The authors use a dynamic strategy to accommodate images of various resolutions. The image is divided into smaller resolution patches for which the vision encoder is initially trained and encoded independently. These are then combined into a single large feature map of the target resolution and fed to the LLM.

Figure: The “AnyRes” technique can take images as a sequence of concatenated visual tokens, allowing unified image and video input. This naturally supports the evolution from multi-image to multi-frame. Source: Zhang et al.
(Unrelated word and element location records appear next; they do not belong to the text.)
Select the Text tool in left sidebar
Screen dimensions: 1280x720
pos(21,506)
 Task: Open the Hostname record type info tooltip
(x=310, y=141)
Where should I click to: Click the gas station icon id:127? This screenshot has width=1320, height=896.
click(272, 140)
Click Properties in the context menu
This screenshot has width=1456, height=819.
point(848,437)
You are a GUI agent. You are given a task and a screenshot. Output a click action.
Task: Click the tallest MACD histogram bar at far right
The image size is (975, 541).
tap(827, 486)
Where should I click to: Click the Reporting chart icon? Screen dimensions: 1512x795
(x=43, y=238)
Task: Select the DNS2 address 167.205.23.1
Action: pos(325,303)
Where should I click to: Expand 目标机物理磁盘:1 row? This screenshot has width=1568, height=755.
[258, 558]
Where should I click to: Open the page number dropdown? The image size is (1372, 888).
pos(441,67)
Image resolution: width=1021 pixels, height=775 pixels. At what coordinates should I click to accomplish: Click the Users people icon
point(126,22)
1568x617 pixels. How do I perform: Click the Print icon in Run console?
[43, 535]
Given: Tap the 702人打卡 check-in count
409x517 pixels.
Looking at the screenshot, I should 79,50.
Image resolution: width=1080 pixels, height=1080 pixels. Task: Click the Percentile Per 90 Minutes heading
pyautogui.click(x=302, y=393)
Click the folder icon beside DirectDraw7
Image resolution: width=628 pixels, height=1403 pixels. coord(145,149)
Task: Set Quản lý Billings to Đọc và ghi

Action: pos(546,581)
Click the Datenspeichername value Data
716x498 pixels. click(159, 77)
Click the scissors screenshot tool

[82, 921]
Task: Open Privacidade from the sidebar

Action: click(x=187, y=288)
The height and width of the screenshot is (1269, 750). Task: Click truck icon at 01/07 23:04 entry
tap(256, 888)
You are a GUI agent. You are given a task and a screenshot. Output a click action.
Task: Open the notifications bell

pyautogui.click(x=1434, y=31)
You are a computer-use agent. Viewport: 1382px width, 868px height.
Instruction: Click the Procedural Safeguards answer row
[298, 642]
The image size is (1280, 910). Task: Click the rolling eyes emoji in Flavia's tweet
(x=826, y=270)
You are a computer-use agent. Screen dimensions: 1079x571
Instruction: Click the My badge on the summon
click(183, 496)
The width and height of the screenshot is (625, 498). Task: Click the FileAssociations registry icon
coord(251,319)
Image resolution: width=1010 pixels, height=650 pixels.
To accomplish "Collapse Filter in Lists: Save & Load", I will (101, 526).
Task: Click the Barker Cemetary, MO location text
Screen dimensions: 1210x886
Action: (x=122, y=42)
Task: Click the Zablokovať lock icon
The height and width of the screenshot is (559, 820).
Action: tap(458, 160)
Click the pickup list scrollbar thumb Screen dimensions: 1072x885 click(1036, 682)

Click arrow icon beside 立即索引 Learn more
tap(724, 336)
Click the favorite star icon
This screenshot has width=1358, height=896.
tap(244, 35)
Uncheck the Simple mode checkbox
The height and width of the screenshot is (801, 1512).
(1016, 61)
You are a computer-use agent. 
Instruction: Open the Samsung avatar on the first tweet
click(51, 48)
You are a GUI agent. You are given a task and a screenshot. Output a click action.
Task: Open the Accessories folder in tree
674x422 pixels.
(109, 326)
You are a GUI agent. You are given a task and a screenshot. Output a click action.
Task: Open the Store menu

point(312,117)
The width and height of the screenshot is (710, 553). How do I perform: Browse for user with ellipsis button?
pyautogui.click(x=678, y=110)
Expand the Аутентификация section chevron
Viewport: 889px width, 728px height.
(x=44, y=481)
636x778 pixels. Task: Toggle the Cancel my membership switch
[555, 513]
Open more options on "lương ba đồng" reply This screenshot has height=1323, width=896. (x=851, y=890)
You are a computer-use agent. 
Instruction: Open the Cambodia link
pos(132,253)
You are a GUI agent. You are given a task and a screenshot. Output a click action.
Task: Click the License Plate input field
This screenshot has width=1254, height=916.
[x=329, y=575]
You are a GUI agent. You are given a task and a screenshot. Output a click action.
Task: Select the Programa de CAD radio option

In their latest release, LLaVA-OneVision Li et al. (2024) is a family of open large multimodal models (LMMs) that improve the performance boundaries of open source LMMs in three crucial vision settings: single-image, multi-image, and video scenarios.

Figure: Overview of the LLaVA-OneVision Framework. Source: Li et al. (2024)

Simply scaling up the LLM achieves performance comparable to GPT-4V on selected benchmarks. It also employs a new Higher AnyRes strategy as a flexible visual representation framework adaptable for multi-image and video representation.

Conclusion

This article overviewed the recent developments in the field of Vision Language Models. From early contrastive learning approaches like CLIP to more advanced models like Flamingo and LLaVA, these systems are increasingly capable of tasks like image captioning, visual question answering, and following complex instructions involving visual content.